## Recorded data
┄┄┄┄┄┄┄┄┄┄┄┄┄┄┄┄┄┄┄┄

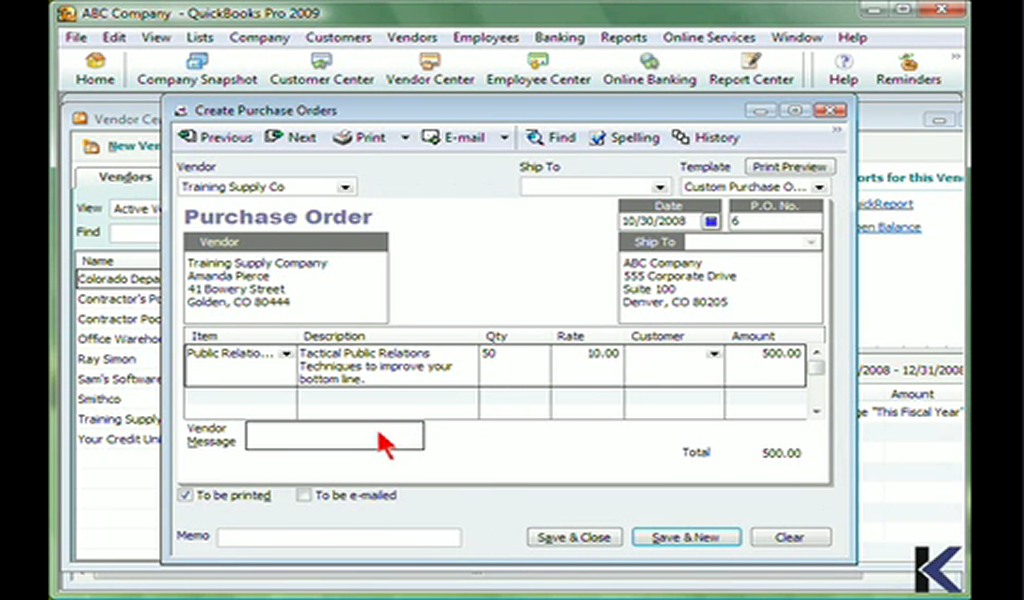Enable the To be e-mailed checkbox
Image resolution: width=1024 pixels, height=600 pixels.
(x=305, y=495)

┄┄┄┄┄┄┄┄┄┄┄┄┄┄┄┄┄┄┄┄

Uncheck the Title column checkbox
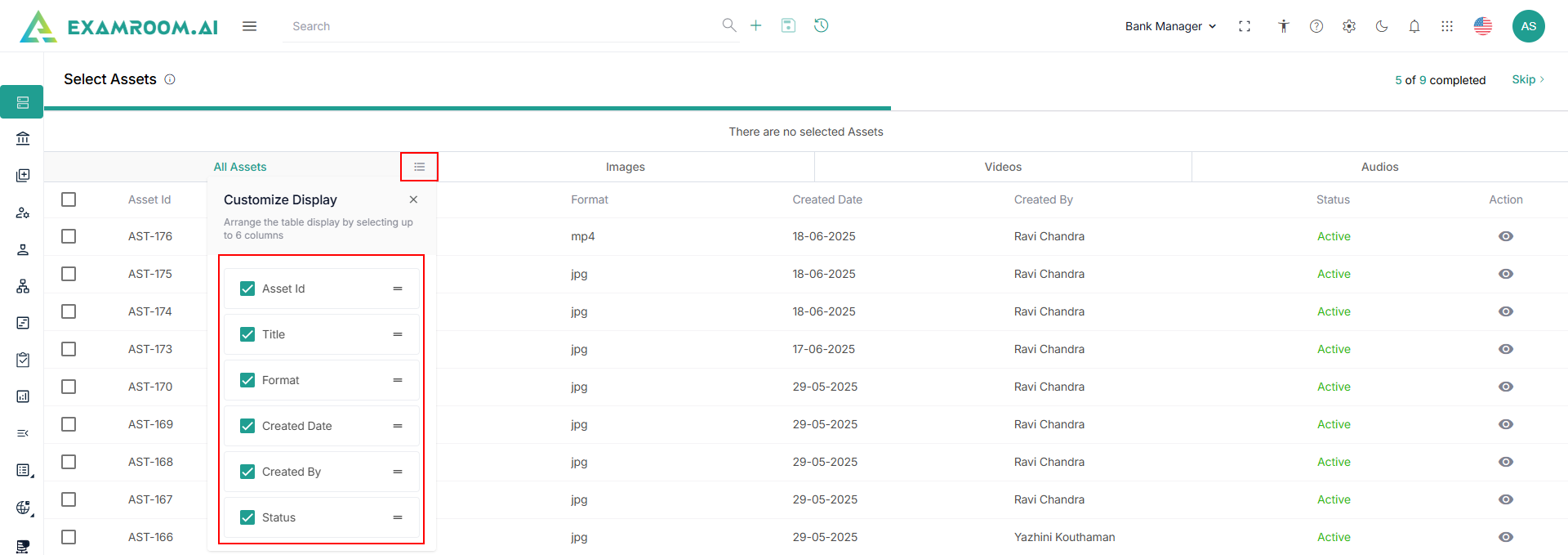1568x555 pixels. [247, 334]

┄┄┄┄┄┄┄┄┄┄┄┄┄┄┄┄┄┄┄┄

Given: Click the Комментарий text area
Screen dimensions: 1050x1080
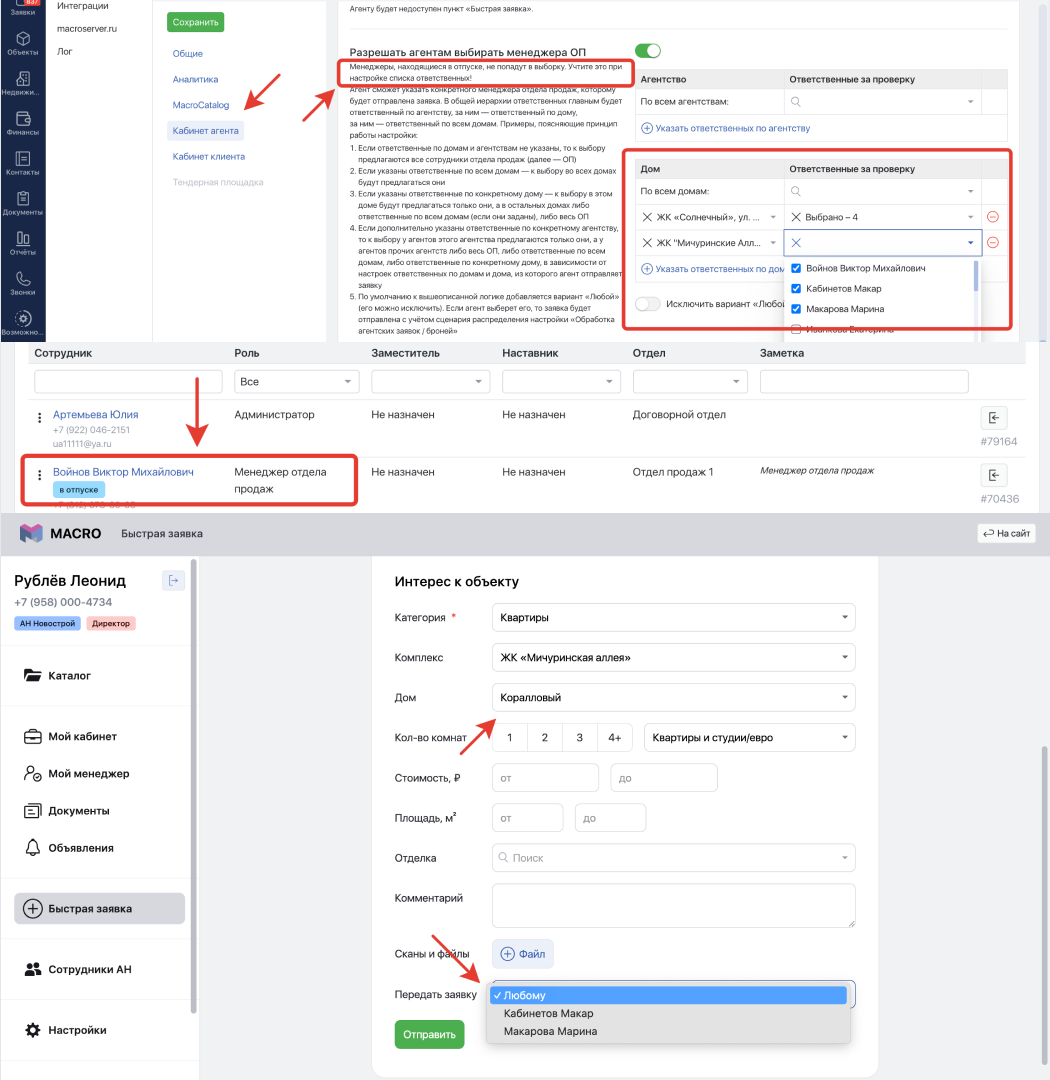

┄┄┄┄┄┄┄┄┄┄┄┄┄┄┄┄┄┄┄┄

## The exercise
Update the records from the line that has "Enable the To be e-mailed checkbox" through the line that has "(x=305, y=495)" by replacing "Enable" with "Turn on" and changing nothing else. Write out only those lines, and leave out the pictures.

## Result for this task
Turn on the To be e-mailed checkbox
Image resolution: width=1024 pixels, height=600 pixels.
(x=305, y=495)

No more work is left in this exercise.